O X da Questão: Análise sobre a performance “Chuva de Dinheiro” (1983) de Márcia X
Luíza da Nóbrega de Alvarenga
Bacharel em História da Arte (Uerj)
Não acho que o público saiba ou tenha necessariamente que saber o que é performance. O importante é ter contato com a obra. O problema é a incompreensão que existe dentro do meio das artes plásticas, o enorme descrédito que existe no Brasil em relação à performance e também à arte política, minorias etc. (Marcia X apud Lemos, 2013. p. 25).
A poética visual de Márcia X (1959-2005, RJ), ao longo de seus 25 anos de carreira no Rio de Janeiro (1980-2005), atravessa diversos temas: tabus, feminismo, sexualidade, religião, sistema artístico e sociedade. Sempre ao estilo kitsch, sua produção é escandalosa, polêmica e política. Afinal, a arte é sempre um reflexo de seu tempo e, se provoca incômodo, é porque está cumprindo sua função.

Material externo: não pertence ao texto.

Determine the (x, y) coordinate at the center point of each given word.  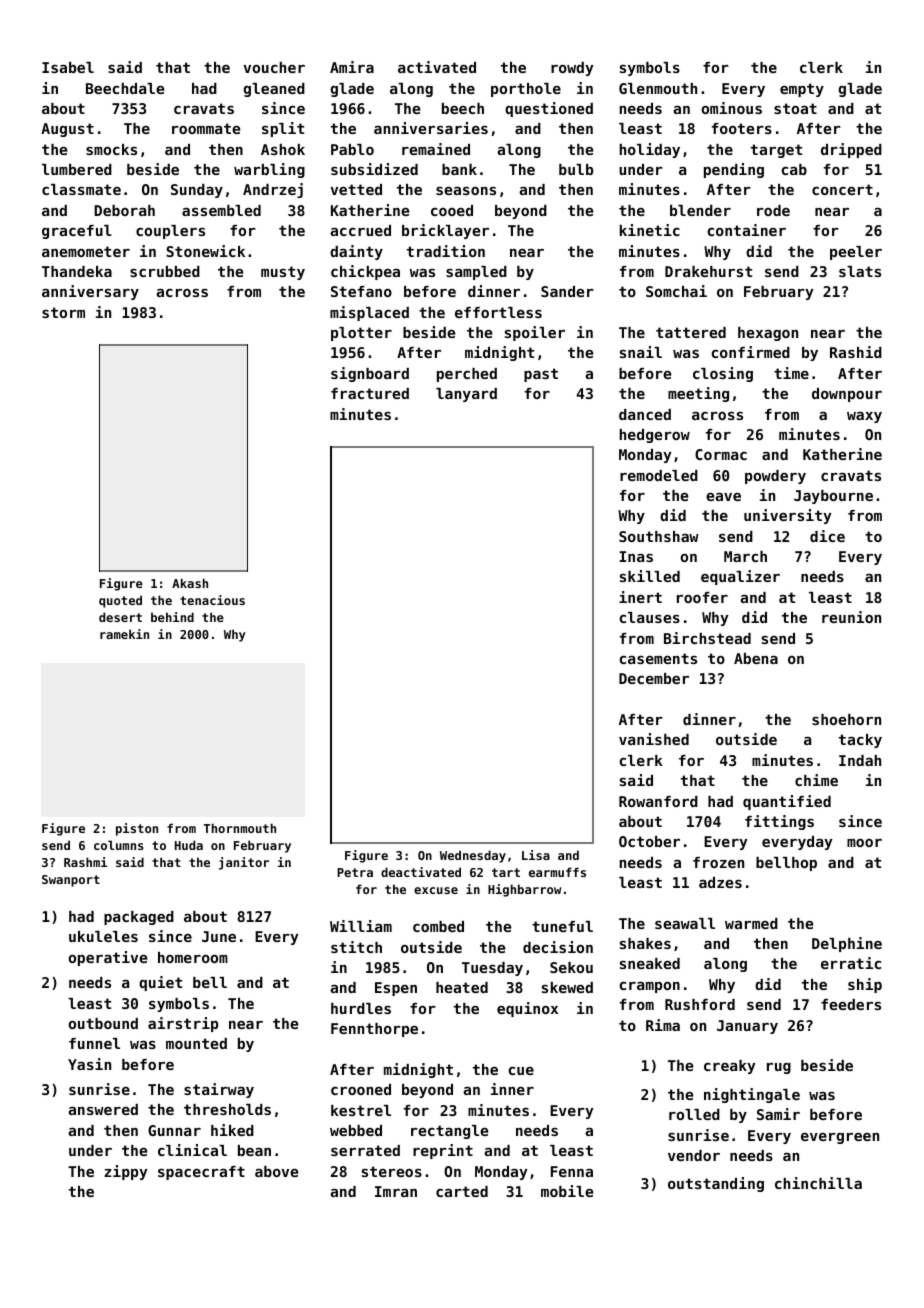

Para compreender a trajetória de Márcia X, é necessário voltar aos primórdios da performance no Brasil, na década de 1970. Sob o sufocamento da ditadura militar e diante de uma crescente globalização, desenvolvia-se uma antiarte, uma produção contrária ao mercado. Naquele período, a arte vivenciava uma fase experimental, marcada pela desmaterialização e pelo conceitualismo. Isso se manifesta tanto no uso de materiais perecíveis ou descartáveis, como o lixo, presente na obra de Arthur Barrio e Celeida Tostes, quanto nas performances que passaram a utilizar, ainda que de forma incipiente e restrita pelo alto custo, o registro em vídeo, como nos trabalhos de Sonia Andrade e Letícia Parente. Também são exemplos desse contexto ações como a “Apocalipopótese”, organizada por Hélio Oiticica, com a participação de outros artistas e espectadores; ou ainda a intervenção “De zero às 24 horas nas bancas de jornais”, organizada semiclandestinamente por Antônio Manuel, na gráfica do jornal O Dia (Rio de Janeiro), após a censura à sua exposição no Museu de Arte Moderna do Rio de Janeiro (MAM-RJ).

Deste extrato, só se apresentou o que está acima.